Confidence Intervals: ci and centile

In addition to the procedures described in the previous entry, Stata offers some commands for the estimation of confidence intervals for means, proportions, counts, and percentiles (plus, as of version 14, for variances and standard deviations). Note, however, that the complex estimation procedures mentioned in the previous entry (with two of them outlined in more detail in the next two entries) are not available. On the other hand, a few special estimation procedures are available particularly concerning proportions.

Warning: The following procedures may give strange results, i.e. standard errors of 0, or integer values for the C.I., which is a very rare thing to occur. This seems to happen when the display format of a variable is defined in a way that no decimal values are given (which may seem perfectly ok if a variable has no decimal values). It does not happen always under such circumstances; as yet I could not find out the exact circumstances that cause such strange behaviour.

If such strange results occur, change the display format of the respective variable, either via the Variable Manager available in more recent versions of Stata or via commands such as format income %10.4f; this means that variable income will be displayed with an overall width of 10, among which 4 decimal values.

Of course, you may also use the format command to influence the decimals in the output for other reasons. For instance, frequently the results displayed are too exact; you will not present means or C.I.s with six decimal values to any audience. On the other hand, you may easily do some rounding on your own.

C.I. for means, proportions and counts

With version 14, some changes have been introduced: Command ci has to be accompanied by a keyword that indicates what kind of confidence interval is requested.

Stata version 14

Note that all command that follow permit varlists, that is, you can request confidence intervals (of the same type) for several variables.

ci means income

will compute a 95 per cent confidence interval for the mean of income. Request a different confidence level with option level(#), with # being replaced by, say, 90, 99, or whatever you like.

With count data, option poisson should be added.

ci proportion gender

will compute a 95 per cent confidence interval for variable gender. Note that the variable(s) to be analyzed must consist of values 0 and 1 only, and the procedure will compute the confidence interval for the proportion with value "1". The confidence interval computed is an exact interval based on the binomial distribution; several other intervals are available which may requested via the appropriate option.

In contrast to earlier versions, procedure ci now also offers computation of a confidence interval for the variance (or the standard deviation) of a variable. As an example, use

ci variance income

and add option , sd for the standard deviation. An alternative version of the interval proposed by Bonett, D. G. (2006), Approximate confidence interval for standard deviation of nonnormal distributions, Computational Statistics & Data Analysis 50: 775–782, is available via option bonett.

Earlier versions

ci income

will compute a 95 per cent confidence interval for the mean of income. This example shows that the default for ci is to compute a C.I. for the sample mean of a metric variable.

ci gender, binomial

assumes that gender is a binary variable with values 0 and 1; it will display the proportion of observations coded "1" and the exact 95 per cent confidence interval for this proportion. Note that a number of different estimation procedures for proportions are available, such as the Agresti-Coull confidence interval.

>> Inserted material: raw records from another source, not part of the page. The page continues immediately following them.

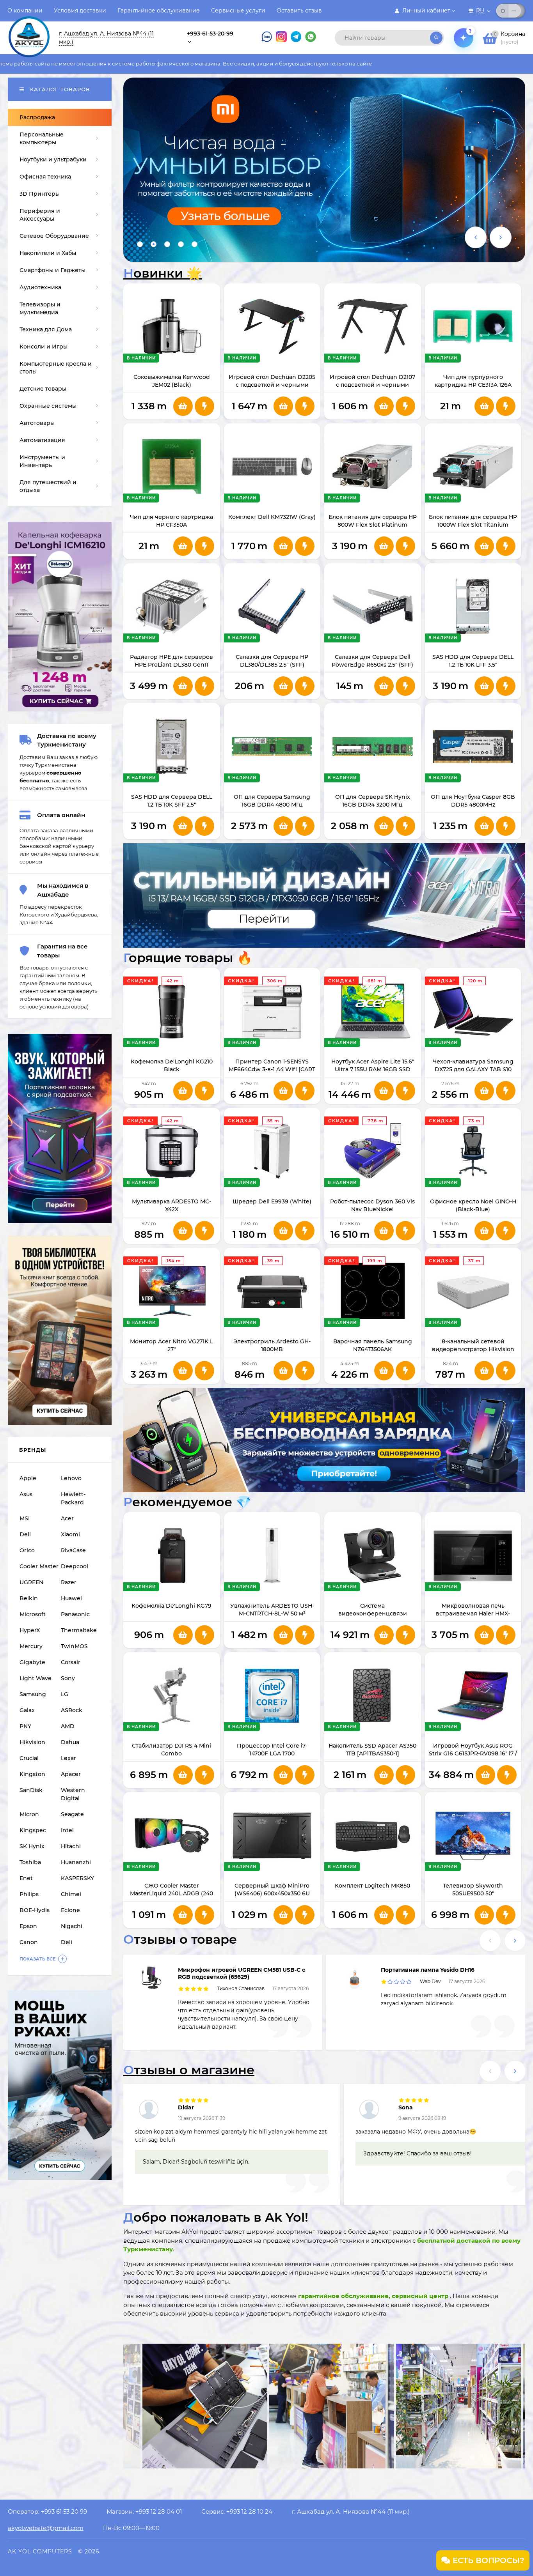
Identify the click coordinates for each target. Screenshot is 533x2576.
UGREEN (31, 1582)
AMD (68, 1726)
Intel (67, 1830)
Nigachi (71, 1926)
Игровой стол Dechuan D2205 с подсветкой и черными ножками (272, 384)
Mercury (31, 1646)
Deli (66, 1942)
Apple (28, 1478)
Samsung (33, 1694)
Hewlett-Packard (73, 1498)
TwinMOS (74, 1646)
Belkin (29, 1598)
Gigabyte (32, 1662)
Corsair (70, 1662)
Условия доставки (80, 10)
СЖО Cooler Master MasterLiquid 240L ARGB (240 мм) (171, 1893)
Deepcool (74, 1566)
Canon (29, 1942)
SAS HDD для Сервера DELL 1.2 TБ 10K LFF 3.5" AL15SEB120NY (472, 664)
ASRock (71, 1710)
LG (64, 1694)
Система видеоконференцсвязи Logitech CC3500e (372, 1613)
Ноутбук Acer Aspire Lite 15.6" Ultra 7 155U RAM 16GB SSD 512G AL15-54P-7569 (372, 1069)
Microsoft (33, 1614)
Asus (26, 1494)
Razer (68, 1582)
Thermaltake (79, 1630)
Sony (68, 1678)
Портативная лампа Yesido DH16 (427, 1969)
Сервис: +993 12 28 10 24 (236, 2511)
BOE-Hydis (35, 1910)
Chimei (71, 1894)
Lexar (68, 1758)
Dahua (70, 1742)
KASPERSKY (77, 1878)
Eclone (70, 1910)
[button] (140, 244)
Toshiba (30, 1862)
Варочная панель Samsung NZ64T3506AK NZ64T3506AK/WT (372, 1349)
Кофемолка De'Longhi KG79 (171, 1605)
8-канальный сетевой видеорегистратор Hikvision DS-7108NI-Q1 (473, 1349)
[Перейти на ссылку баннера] (324, 170)
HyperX (30, 1630)
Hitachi (71, 1846)
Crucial (29, 1758)
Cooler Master (39, 1566)
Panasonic (75, 1614)
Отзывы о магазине (188, 2069)
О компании (25, 10)
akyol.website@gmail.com (46, 2528)
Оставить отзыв (299, 10)
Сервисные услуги (238, 10)
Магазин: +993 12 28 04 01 (144, 2511)
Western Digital (73, 1794)
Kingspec (33, 1830)
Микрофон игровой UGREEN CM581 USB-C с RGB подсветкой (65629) (241, 1973)
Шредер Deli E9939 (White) (272, 1201)
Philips (29, 1894)
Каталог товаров (59, 89)
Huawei (71, 1598)
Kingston (32, 1774)
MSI (25, 1518)
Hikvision (32, 1742)
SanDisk (31, 1790)
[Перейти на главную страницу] (29, 30)
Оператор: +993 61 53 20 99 (47, 2511)
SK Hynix (32, 1846)
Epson (28, 1926)
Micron (29, 1814)
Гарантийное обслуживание (158, 10)
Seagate (72, 1814)
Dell (25, 1534)
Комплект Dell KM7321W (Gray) (272, 516)
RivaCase (73, 1550)
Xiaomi (70, 1534)
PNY (25, 1726)
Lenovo (71, 1478)
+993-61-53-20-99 (210, 33)
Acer (67, 1518)
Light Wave (36, 1678)
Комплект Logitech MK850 (372, 1885)
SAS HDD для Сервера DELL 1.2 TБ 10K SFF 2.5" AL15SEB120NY (171, 804)
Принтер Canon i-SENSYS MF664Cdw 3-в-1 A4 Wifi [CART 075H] (272, 1069)
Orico (27, 1550)
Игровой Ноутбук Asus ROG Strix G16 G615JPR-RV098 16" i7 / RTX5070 (473, 1753)
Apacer (71, 1774)
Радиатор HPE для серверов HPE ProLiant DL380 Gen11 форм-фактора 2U (171, 664)
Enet (26, 1878)
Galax (27, 1710)
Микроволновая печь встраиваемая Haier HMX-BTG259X (473, 1613)
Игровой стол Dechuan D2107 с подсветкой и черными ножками (372, 384)
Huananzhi (76, 1862)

For counts, use the poisson option (again, see Stata's help for more on this).

ci income, l(99)

Option l (letter l), or level, may be used to obtain a confidence level that is different from the default.

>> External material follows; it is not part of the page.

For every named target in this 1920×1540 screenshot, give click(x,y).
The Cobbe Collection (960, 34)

C.I. for the median and other percentiles

centile income

will compute an exact 95 per cent confidence interval for the median of income. This example shows that the default for centile is to compute a C.I. for the sample median. In other words, the "centile" displayed (under this heading) in the output is the point estimate of the median; the C.I. reported gives the values of the respective observations, not their position in the ordered observations.

There are some options available which may easily be accessed via help centile. The most important among these is the option to obtain point and interval estimate for other percentiles. It goes like this:

centile income, c(25)

(with c as an abbrevation for centile). The l option explained above (last entry in the preceding section) is avaible as well. Other options refer to estimation procedures which in my view typically will not be those you'll want.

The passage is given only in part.